As young journalists fresh out of university — having imbibed the neoliberal ideas taught there — we were all strong supporters of privatisation. I did not believe in subsidies or in bailing out sick State corporations.

We all believed in the theory of comparative advantage as a universal law of economics and upheld the view that the State had no business being in business. But with age, experience, and having seen and lived through the reality and impact of privatisation projects, we all became cynics.

I have learnt that modern capitalism still relies heavily on state spending and intervention. Indeed, experience and global trends have shown that even in sectors where states have implemented privatisation — whether through outright sale of public assets, public-private partnerships, or outsourcing — public spending in these sectors has actually increased. 

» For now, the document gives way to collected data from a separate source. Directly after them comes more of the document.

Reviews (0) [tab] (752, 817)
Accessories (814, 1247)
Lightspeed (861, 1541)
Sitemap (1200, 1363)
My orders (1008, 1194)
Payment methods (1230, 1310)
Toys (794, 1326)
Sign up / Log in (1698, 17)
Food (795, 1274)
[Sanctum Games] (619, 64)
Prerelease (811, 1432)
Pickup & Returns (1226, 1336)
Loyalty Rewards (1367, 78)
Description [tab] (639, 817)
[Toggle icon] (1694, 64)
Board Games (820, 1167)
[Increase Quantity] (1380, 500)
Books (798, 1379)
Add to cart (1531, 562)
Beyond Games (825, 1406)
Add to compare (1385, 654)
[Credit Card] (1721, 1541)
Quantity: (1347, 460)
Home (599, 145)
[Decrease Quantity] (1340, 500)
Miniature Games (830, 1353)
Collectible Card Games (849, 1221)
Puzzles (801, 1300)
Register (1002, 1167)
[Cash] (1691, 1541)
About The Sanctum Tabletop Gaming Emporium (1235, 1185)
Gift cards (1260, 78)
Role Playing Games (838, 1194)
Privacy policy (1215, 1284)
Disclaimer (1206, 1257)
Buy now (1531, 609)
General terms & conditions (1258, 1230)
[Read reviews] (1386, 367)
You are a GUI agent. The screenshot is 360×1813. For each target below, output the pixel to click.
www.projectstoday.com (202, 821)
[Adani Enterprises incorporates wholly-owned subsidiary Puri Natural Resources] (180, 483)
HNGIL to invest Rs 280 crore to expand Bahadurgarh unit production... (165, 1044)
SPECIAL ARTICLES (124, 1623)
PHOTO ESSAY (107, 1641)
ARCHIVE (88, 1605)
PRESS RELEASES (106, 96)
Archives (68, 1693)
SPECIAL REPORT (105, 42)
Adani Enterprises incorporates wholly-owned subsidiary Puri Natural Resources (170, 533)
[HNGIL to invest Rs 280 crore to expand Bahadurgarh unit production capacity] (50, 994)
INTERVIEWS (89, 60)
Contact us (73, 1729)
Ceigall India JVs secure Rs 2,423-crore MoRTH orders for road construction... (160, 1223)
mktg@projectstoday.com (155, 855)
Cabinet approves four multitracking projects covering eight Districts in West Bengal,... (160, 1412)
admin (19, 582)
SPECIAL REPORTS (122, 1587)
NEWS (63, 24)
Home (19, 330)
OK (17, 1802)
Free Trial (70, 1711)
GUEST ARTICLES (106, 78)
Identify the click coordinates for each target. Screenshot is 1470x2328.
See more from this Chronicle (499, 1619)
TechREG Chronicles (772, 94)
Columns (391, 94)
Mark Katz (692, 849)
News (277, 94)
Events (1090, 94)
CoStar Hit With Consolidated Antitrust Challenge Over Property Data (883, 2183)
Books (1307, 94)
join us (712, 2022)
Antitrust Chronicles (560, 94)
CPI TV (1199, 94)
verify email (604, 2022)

The State continues to intervene, either by dishing out cash to troubled parastatals in the form of bailouts or by accumulating contingent liabilities through guarantees on foreign loans extended to state corporations.

The argument is made that privatising KPC will improve governance by insulating this strategic utility from perennial meddling by Cabinet Secretaries (CSs) and Principal Secretaries (PSs).

Yet our experience is that even in situations where the government’s shareholding is small — such as in Kenya Commercial Bank, Kenya Power, or Kenya Airways — the State still wields immense power in the appointment of directors, including CEOs, and in stuffing boards with so-called ex officio members.

Instead of isolating and targeting KPC for privatisation and approaching the reform of commercial State corporations in such a piecemeal manner, the government should be thinking about reviving the old proposal of creating a Government Investment Corporation (GIC).

We all remember that the centrepiece of former President Uhuru Kenyatta’s 2013 taskforce on parastatal reforms was the proposal to create a GIC.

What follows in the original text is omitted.